Demonstrate how to extract data from multiple columns in awk with a specific example. Show how to retrieve data from the first, third, and fifth columns simultaneously, and explain how this syntax differs from extracting each column individually.
Use awk to filter lines where a particular column does not match a specific pattern. Provide an example that demonstrates this process, such as displaying lines from a file where the second column does not contain the word "error."
Explain how awk can perform data aggregation tasks, such as calculating the sum of values in a specific column. Provide an example of using awk to read a file with multiple rows of numeric data and compute the sum of all values in a given column.
Show how to use sed to replace all occurrences of a word in a text file with another word. Demonstrate how sed can be used both to perform a global replacement within each line and to limit replacements to the first occurrence of the word on each line.
Explain how to use awk to format and print data in a specific way. For instance, given a file with names and scores, demonstrate how you could use awk to print the names and scores in a formatted table with aligned columns.

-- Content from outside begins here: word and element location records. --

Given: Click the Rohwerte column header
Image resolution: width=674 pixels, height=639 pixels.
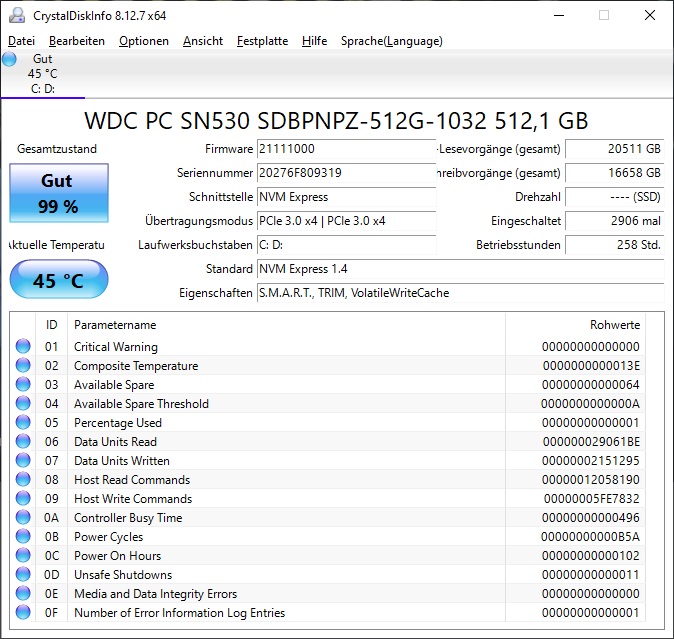Looking at the screenshot, I should 614,325.
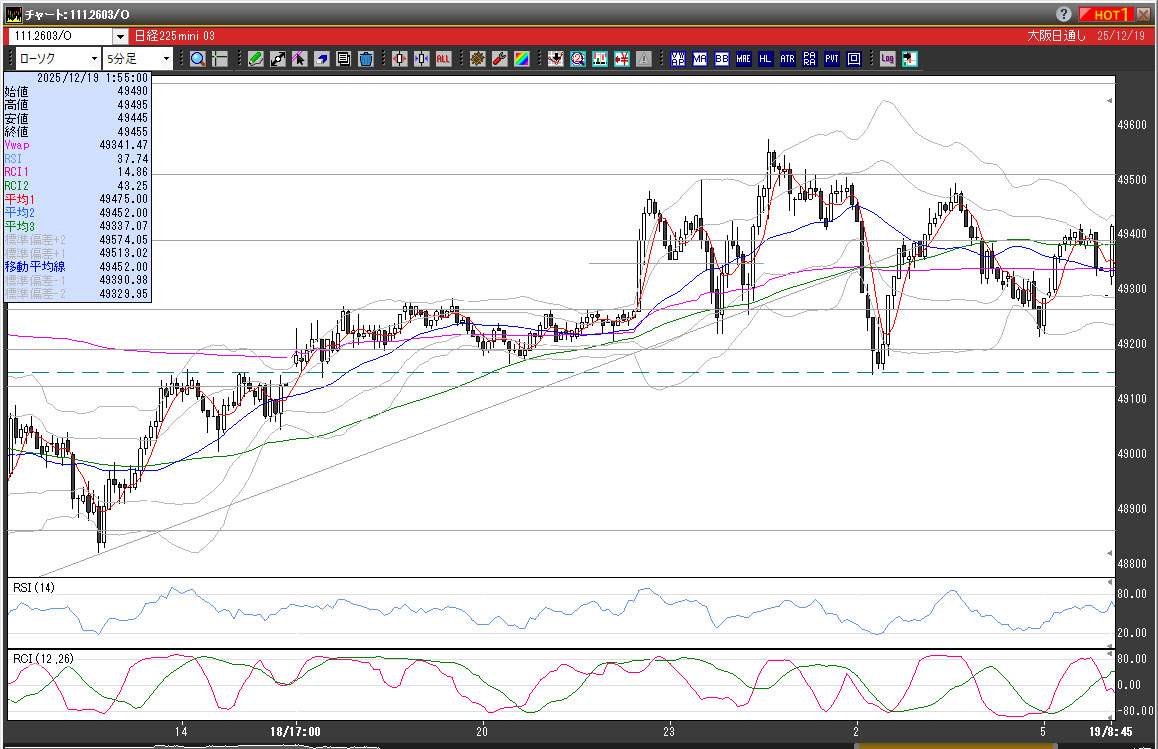Click the magnifier zoom tool icon
This screenshot has width=1158, height=749.
(198, 59)
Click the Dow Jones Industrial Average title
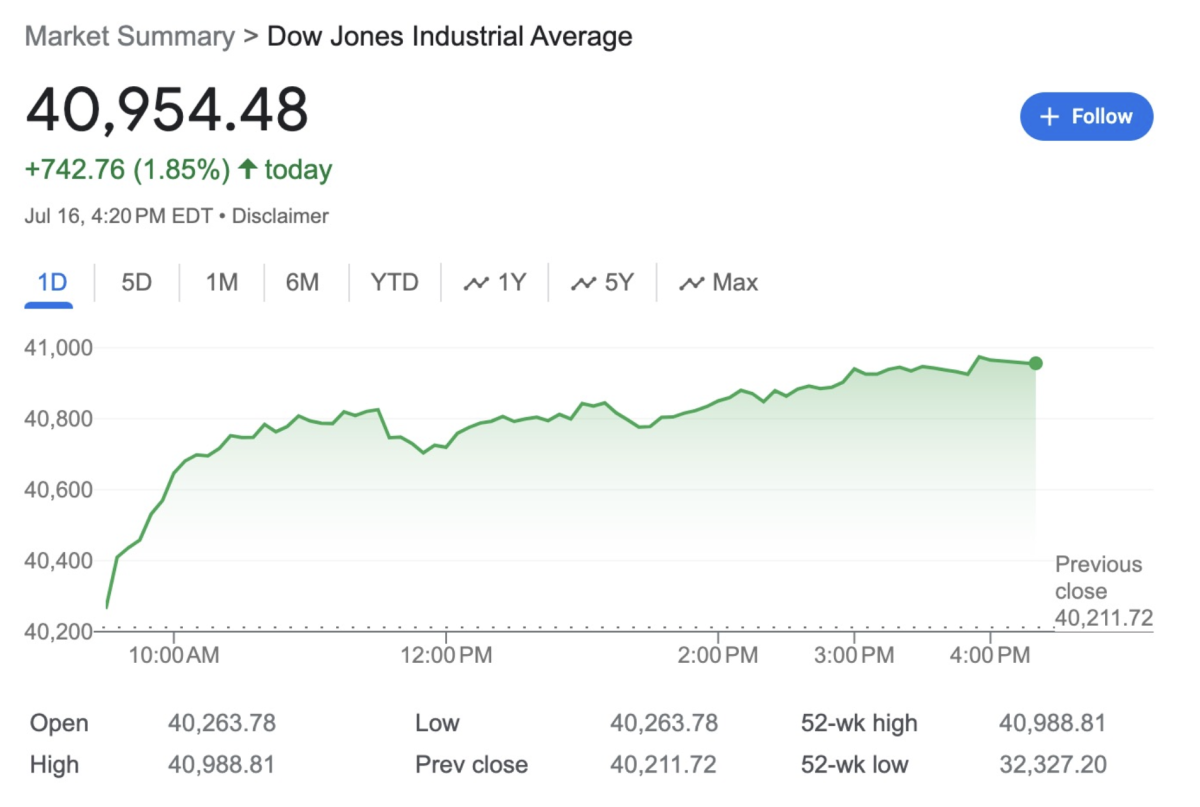The width and height of the screenshot is (1200, 807). pos(449,36)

Use sed to delete lines containing a specific pattern from a text file. Describe the command you used and explain how sed processes the file to selectively remove lines based on pattern matching.
Combine sed and awk in a pipeline to perform more complex text transformations. For example, use sed to remove blank lines from a file, and then use awk to calculate the average of numeric values in a specific column. Explain how combining these tools in a pipeline can solve more advanced text processing tasks.